George Raft missed out on the chance to play Rick in Casablanca (though apparently it’s not sure that he was ever formally offered the role), but Warners came up with this for him, a tale of skull-duggery and spies in Turkey, with the Germans trying to engineer a fight between Russia and Turkey. There’s a trenchcoat-wearing hero, some shady ladies, Peter Lorre and Sydney Greenstreet, an opening montage, a finale with a plane flying off into the distance. Another film which must have influenced the makers was The 39 Steps, because it starts with our hero picked up by a sexy foreign female agent, who is then killed, and our hero finds himself blamed for her murder.

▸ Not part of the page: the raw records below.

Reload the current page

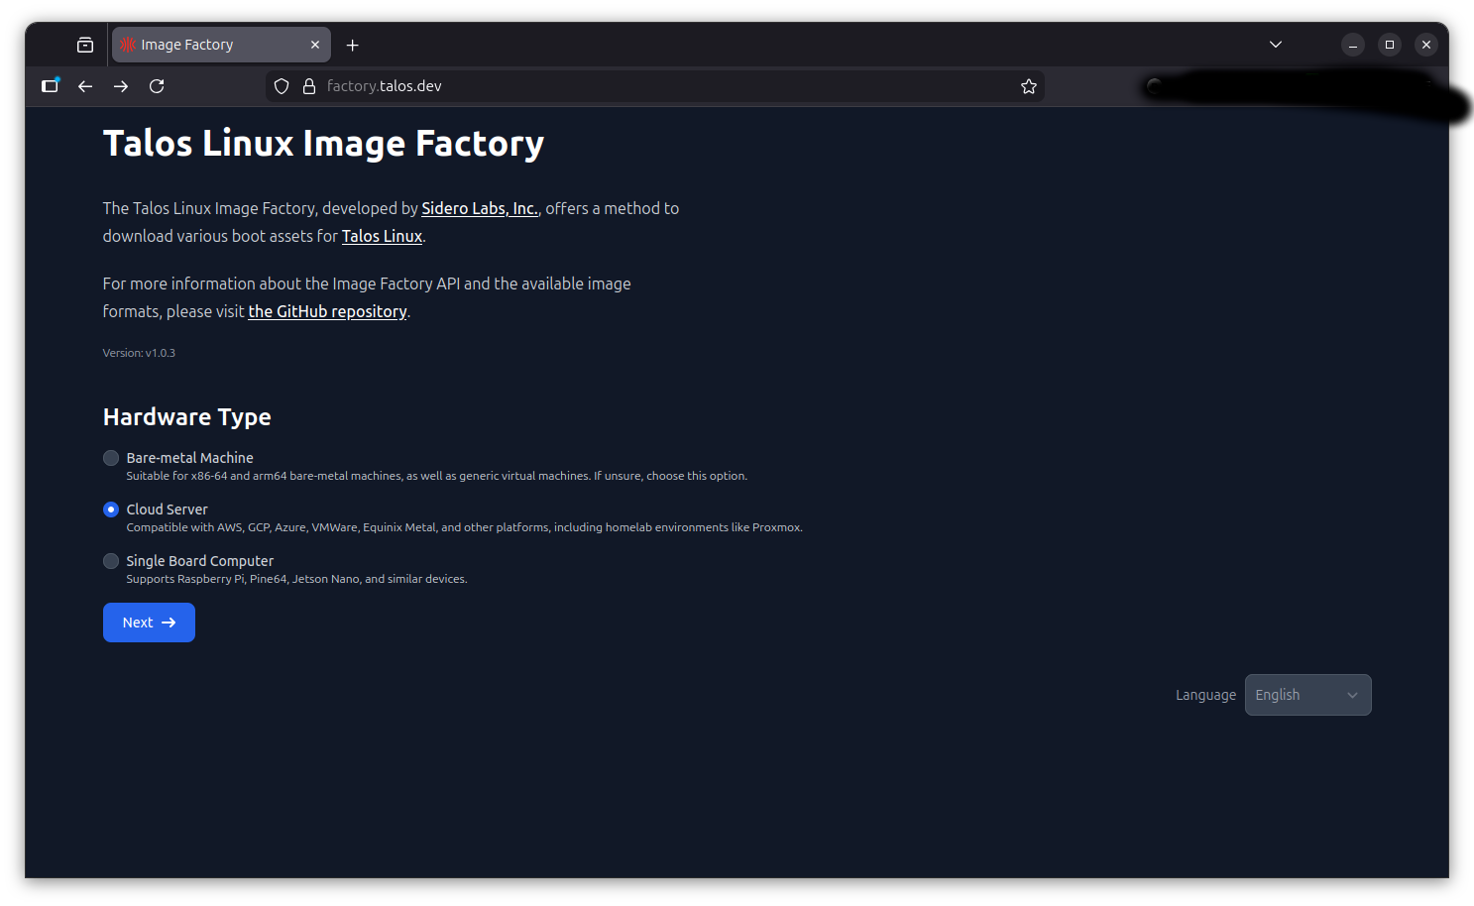pyautogui.click(x=157, y=86)
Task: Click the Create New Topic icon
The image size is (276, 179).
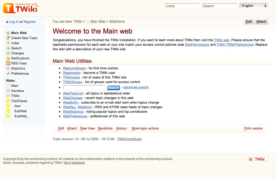Action: [8, 38]
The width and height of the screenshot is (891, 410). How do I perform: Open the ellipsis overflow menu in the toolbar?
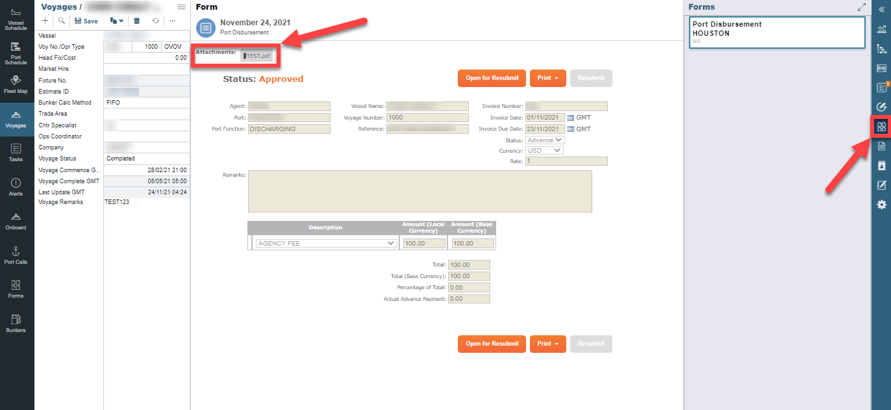(172, 21)
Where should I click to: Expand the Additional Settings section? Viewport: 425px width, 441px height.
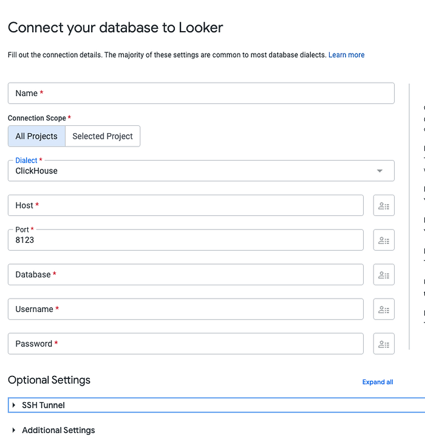pyautogui.click(x=53, y=430)
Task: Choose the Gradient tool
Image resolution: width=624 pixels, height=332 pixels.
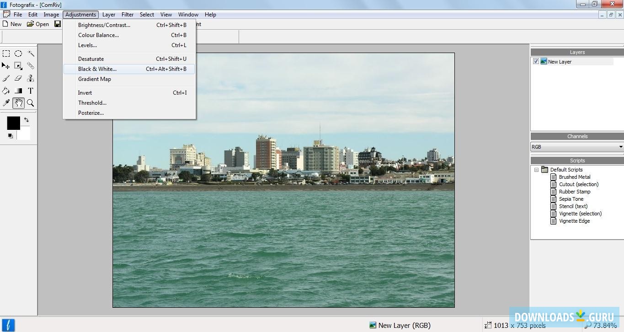Action: (18, 91)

With Raft’s sinister dark looks I thought it was surprising he didn’t work more in the spy melodrama genre, until I saw this – because he plays his role pretty much like a gangster. I think he had it in him to stretch to play an agent, but he doesn’t here. Admittedly, he’s not helped by his character having slightly confused motivations (he’s an innocent, yet also an American agent). And there are some scenes which seem to come straight out of a gangster film, such as the final car chase.
Fortunately Lorre and Greenstreet are on hand. Brenda Marshall plays Lorre’s sister! The filmmakers seem to know her limitations as an actor and she never has to carry any of the scenes she is in – she doesn’t even have a love scene with Raft. This is decent exotic fun, very much B level, but lifted by the talents of the people involved. If Bogie had played Raft's role it might have been a minor classic.
NB There's a scene where Raft is pretending to be a baddie, and the baddies test his loyalty by getting him to shoot a friend (Lorre) - Raft pulls the trigger, only to find out that the gun is empty. They were just testing. And it turns out Raft knew the gun was empty from weighing it. This was later used in the Clint Eastwood movie In the Line of Fire.